OPÉRA — À l’Opéra de Marseille, le Rhin ne coule plus vraiment entre les rochers : il traverse désormais les bureaux de la « Rheinbank », inaugurée en 1869 et manifestement peu protégée contre les vols de lingots.
Ouvrir le coffre
Dès la première scène, le ton est donné : Alberich n’est plus un nain tapi au fond du Rhin, mais un agent d’entretien dans une banque où les filles du Rhin deviennent employées modèles. Le premier tableau joue volontiers la carte de la caricature, avec une atmosphère presque parodique qui surprend davantage qu’elle ne déstabilise vraiment.

Par la suite, la mise en scène de Charles Roubaud retrouve progressivement un équilibre plus cohérent entre mythe et modernité. Les grandes colonnes mobiles imaginées par Emmanuelle Favre structurent efficacement l’espace, tandis que le plateau tournant apporte une dynamique constante aux déplacements et aux rapports entre les personnages.
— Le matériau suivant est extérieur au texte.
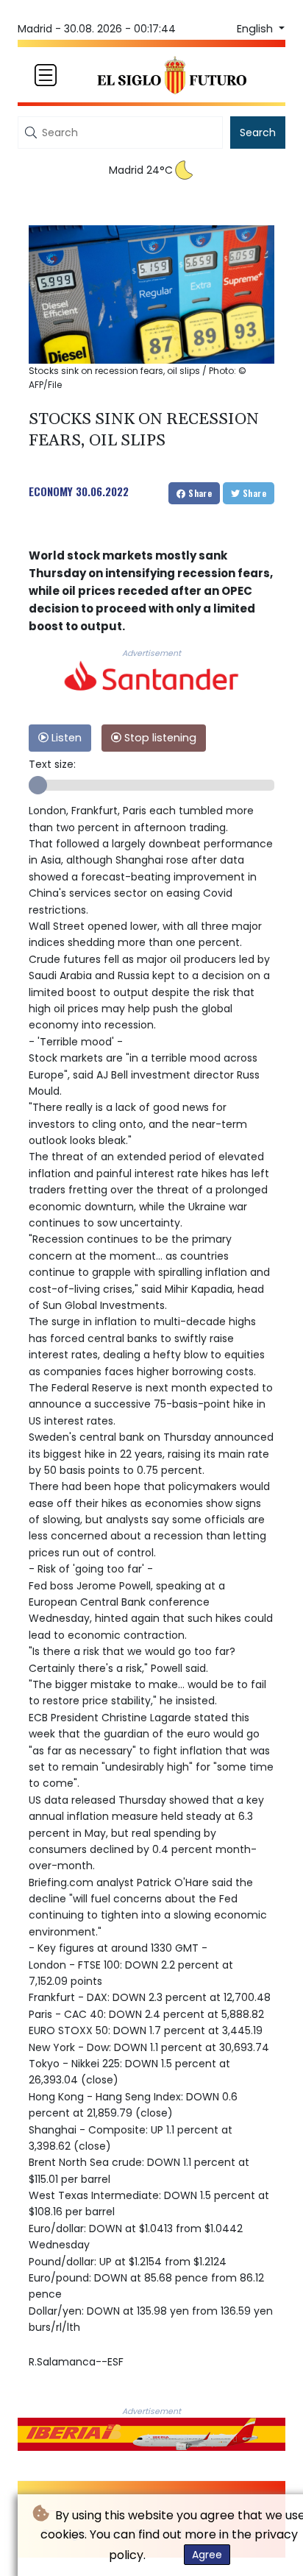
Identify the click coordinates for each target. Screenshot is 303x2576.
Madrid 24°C (141, 170)
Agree (207, 2554)
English (256, 28)
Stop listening (158, 737)
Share (199, 493)
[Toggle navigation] (45, 75)
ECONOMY (51, 491)
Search (258, 132)
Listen (65, 737)
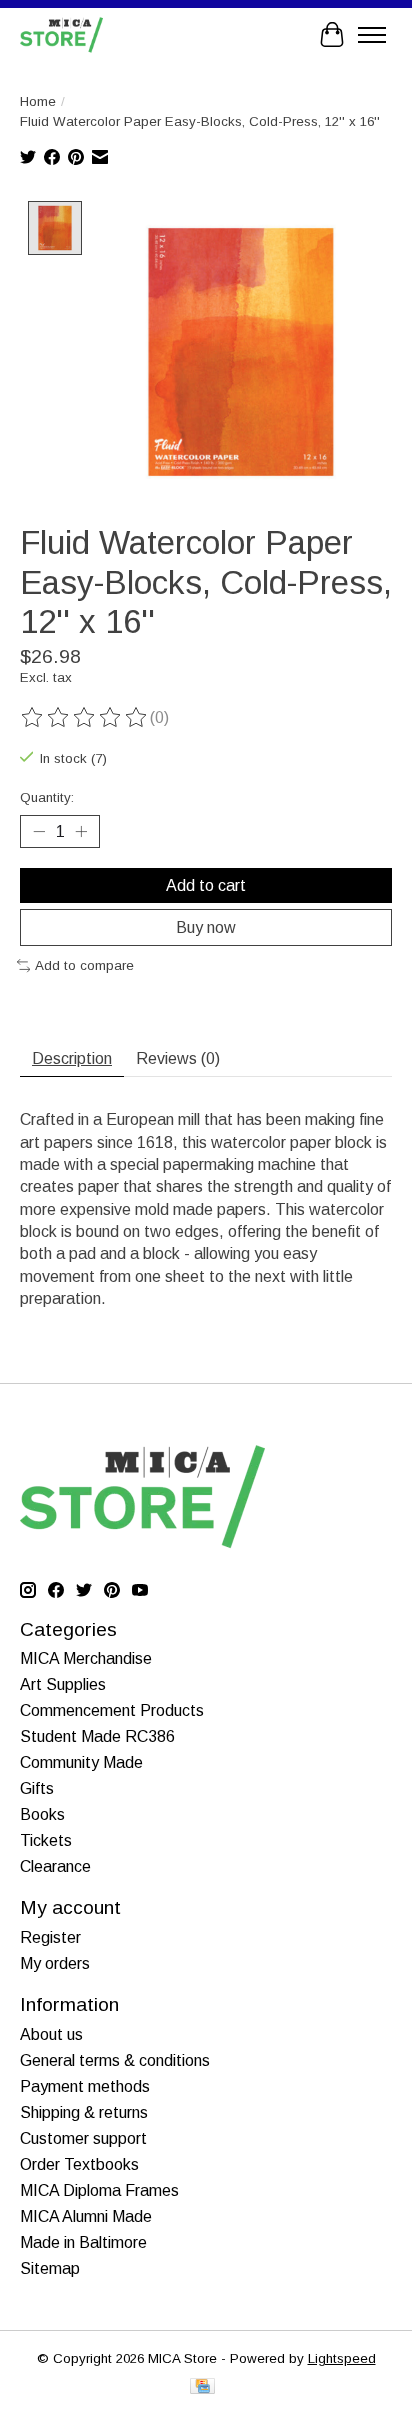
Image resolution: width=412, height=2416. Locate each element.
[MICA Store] (61, 34)
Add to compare (84, 965)
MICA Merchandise (86, 1658)
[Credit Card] (202, 2387)
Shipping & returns (84, 2112)
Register (50, 1937)
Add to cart (206, 885)
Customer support (83, 2138)
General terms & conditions (115, 2060)
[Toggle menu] (372, 35)
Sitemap (50, 2268)
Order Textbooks (79, 2164)
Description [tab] (72, 1058)
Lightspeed (342, 2358)
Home (38, 101)
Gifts (37, 1788)
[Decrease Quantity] (39, 832)
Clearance (55, 1866)
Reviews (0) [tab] (178, 1058)
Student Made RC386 (97, 1736)
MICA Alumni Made (86, 2216)
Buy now (206, 927)
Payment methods (85, 2086)
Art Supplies (63, 1684)
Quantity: (47, 797)
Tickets (46, 1840)
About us (51, 2034)
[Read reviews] (85, 718)
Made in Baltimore (83, 2242)
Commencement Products (112, 1710)
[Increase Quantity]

Les lumières de Jacques Rouveyrollis accompagnent avec finesse les changements d’atmosphère, et les vidéos de Julien Soulier enrichissent discrètement le dispositif : brumes, reflets, coffres-forts… jusqu’à ce Walhalla qui ressemble presque à un Empire State mythologique fraîchement inauguré.
L’ensemble reste relativement épuré, mais suffisamment mobile et inventif pour maintenir un véritable rythme scénique tout au long de cette longue traversée sans interruption.

Valeurs en circulation
La distribution réunit des personnalités scéniques très investies. Marion Lebègue compose une Fricka élégante et solide, tandis qu’Élodie Hache apporte à Freia une énergie immédiate et une vocalité particulièrement lumineuse. Cornelia Oncioiu impose une Erda mystérieuse et presque intemporelle, avec une présence calme qui suspend soudain le temps du drame.

Le trio des filles du Rhin — Amandine Ammirati, Marie Kalinine et Lucie Roche — forme un ensemble particulièrement cohérent, tant vocalement que scéniquement. Leur complicité fonctionne avec naturel et donne véritablement l’impression d’un groupe uni, presque familial.

Alexandre Duhamel campe un Wotan crédible et bien projeté, tandis que Zoltán Nagy fait évoluer Alberich d’une figure presque grotesque vers un personnage bien plus inquiétant et imposant.

Samy Camps attire particulièrement l’attention avec un Loge nerveux, mobile et très présent scéniquement. Marius Brenciu offre un Mime précis et efficace, tandis que Yoann Dubruque et Éric Huchet apportent aux figures de Donner et Froh une énergie directe et solidement incarnée. Patrick Bolleire et Louis Morvan donnent enfin aux géants Fasolt et Fafner une présence vocale massive et homogène, véritable bloc dramatique face aux dieux.
Dans la fosse, Michele Spotti maintient une tension continue tout au long du spectacle. Malgré l’effectif orchestral considérable — débordant jusque dans les loges latérales — l’équilibre avec le plateau reste remarquablement maîtrisé. Les dynamiques sont soigneusement construites, les transitions fluides, et l’Orchestre de l’Opéra de Marseille déploie cette matière wagnérienne avec ampleur sans jamais sombrer dans la lourdeur.
Entrée au Walhalla
Le public marseillais, particulièrement attentif durant ces deux heures vingt sans entracte, réserve un accueil chaleureux à l’ensemble des artistes.
Sans chercher à révolutionner L’Or du Rhin, cette production réussit surtout à maintenir une vraie continuité dramatique et musicale. Entre coffres-forts, dieux en costumes et ascension finale vers un Walhalla version gratte-ciel mythologique, le spectacle trouve progressivement son propre équilibre.